● Extracted entries:

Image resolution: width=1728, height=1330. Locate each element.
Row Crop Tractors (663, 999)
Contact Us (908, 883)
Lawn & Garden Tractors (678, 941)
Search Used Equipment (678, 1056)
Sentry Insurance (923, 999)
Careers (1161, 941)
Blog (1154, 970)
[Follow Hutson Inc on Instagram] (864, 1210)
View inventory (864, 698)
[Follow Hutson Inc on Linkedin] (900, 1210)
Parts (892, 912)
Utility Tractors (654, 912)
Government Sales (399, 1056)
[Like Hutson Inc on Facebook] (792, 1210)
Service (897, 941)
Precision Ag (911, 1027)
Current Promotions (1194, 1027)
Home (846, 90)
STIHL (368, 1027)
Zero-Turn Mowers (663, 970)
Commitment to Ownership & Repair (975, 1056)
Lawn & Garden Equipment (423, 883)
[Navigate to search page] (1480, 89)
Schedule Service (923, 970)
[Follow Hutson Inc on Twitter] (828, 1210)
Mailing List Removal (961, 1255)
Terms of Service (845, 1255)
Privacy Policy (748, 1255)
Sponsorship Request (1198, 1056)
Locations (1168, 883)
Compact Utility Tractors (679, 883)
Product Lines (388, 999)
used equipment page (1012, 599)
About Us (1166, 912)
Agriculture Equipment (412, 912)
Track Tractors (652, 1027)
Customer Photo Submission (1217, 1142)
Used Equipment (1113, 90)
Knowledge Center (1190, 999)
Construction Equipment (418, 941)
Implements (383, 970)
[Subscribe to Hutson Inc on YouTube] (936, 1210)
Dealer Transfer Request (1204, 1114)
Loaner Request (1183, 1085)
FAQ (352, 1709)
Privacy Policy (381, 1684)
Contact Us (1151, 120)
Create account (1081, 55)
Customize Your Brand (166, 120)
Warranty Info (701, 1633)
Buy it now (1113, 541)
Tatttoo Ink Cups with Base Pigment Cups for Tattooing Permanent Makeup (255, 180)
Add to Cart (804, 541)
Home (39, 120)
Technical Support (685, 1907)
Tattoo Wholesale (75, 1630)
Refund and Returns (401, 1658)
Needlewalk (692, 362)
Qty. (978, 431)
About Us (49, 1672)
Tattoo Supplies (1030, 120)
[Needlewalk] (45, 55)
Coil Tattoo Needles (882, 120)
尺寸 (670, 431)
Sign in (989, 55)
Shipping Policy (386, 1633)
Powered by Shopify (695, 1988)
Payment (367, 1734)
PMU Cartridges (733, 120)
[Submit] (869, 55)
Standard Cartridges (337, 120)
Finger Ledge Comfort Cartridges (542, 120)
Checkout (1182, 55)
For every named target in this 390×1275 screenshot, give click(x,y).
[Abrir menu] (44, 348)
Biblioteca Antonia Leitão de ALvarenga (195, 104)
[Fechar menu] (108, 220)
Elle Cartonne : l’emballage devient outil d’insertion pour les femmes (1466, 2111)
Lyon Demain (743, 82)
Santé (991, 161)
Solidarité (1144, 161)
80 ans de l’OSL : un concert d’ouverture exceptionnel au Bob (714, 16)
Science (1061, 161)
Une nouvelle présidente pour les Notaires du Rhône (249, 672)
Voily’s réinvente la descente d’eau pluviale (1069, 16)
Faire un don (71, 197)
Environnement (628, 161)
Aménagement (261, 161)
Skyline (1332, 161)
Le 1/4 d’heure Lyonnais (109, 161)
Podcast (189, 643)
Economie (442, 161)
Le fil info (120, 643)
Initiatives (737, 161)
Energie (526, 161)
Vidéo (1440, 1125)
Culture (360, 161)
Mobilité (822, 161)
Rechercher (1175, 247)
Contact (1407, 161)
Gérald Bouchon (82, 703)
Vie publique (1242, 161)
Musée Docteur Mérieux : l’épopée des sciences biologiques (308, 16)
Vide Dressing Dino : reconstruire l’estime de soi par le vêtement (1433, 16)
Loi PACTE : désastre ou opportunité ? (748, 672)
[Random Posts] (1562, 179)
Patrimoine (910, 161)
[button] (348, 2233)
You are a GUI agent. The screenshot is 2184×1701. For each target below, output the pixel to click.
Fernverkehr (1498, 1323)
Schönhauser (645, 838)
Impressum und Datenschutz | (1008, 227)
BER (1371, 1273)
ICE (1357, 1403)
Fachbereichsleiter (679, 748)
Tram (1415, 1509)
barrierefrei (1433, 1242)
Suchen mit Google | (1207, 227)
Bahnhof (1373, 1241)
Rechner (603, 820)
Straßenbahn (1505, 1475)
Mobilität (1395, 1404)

● Directions for this task:
From the entries above, extract only the lines running from the one containing "Implements (383, 970)" through the one containing "Gérald Bouchon (82, 703)", inclusive.

● Output:
Implements (383, 970)
[Subscribe to Hutson Inc on YouTube] (936, 1210)
Dealer Transfer Request (1204, 1114)
Loaner Request (1183, 1085)
FAQ (352, 1709)
Privacy Policy (381, 1684)
Contact Us (1151, 120)
Create account (1081, 55)
Customize Your Brand (166, 120)
Warranty Info (701, 1633)
Buy it now (1113, 541)
Tatttoo Ink Cups with Base Pigment Cups for Tattooing Permanent Makeup (255, 180)
Add to Cart (804, 541)
Home (39, 120)
Technical Support (685, 1907)
Tattoo Wholesale (75, 1630)
Refund and Returns (401, 1658)
Needlewalk (692, 362)
Qty. (978, 431)
About Us (49, 1672)
Tattoo Supplies (1030, 120)
[Needlewalk] (45, 55)
Coil Tattoo Needles (882, 120)
尺寸 (670, 431)
Sign in (989, 55)
Shipping Policy (386, 1633)
Powered by Shopify (695, 1988)
Payment (367, 1734)
PMU Cartridges (733, 120)
[Submit] (869, 55)
Standard Cartridges (337, 120)
Finger Ledge Comfort Cartridges (542, 120)
Checkout (1182, 55)
For every named target in this 390×1275 screenshot, give click(x,y).
[Abrir menu] (44, 348)
Biblioteca Antonia Leitão de ALvarenga (195, 104)
[Fechar menu] (108, 220)
Elle Cartonne : l’emballage devient outil d’insertion pour les femmes (1466, 2111)
Lyon Demain (743, 82)
Santé (991, 161)
Solidarité (1144, 161)
80 ans de l’OSL : un concert d’ouverture exceptionnel au Bob (714, 16)
Science (1061, 161)
Une nouvelle présidente pour les Notaires du Rhône (249, 672)
Voily’s réinvente la descente d’eau pluviale (1069, 16)
Faire un don (71, 197)
Environnement (628, 161)
Aménagement (261, 161)
Skyline (1332, 161)
Le 1/4 d’heure Lyonnais (109, 161)
Podcast (189, 643)
Economie (442, 161)
Le fil info (120, 643)
Initiatives (737, 161)
Energie (526, 161)
Vidéo (1440, 1125)
Culture (360, 161)
Mobilité (822, 161)
Rechercher (1175, 247)
Contact (1407, 161)
Gérald Bouchon (82, 703)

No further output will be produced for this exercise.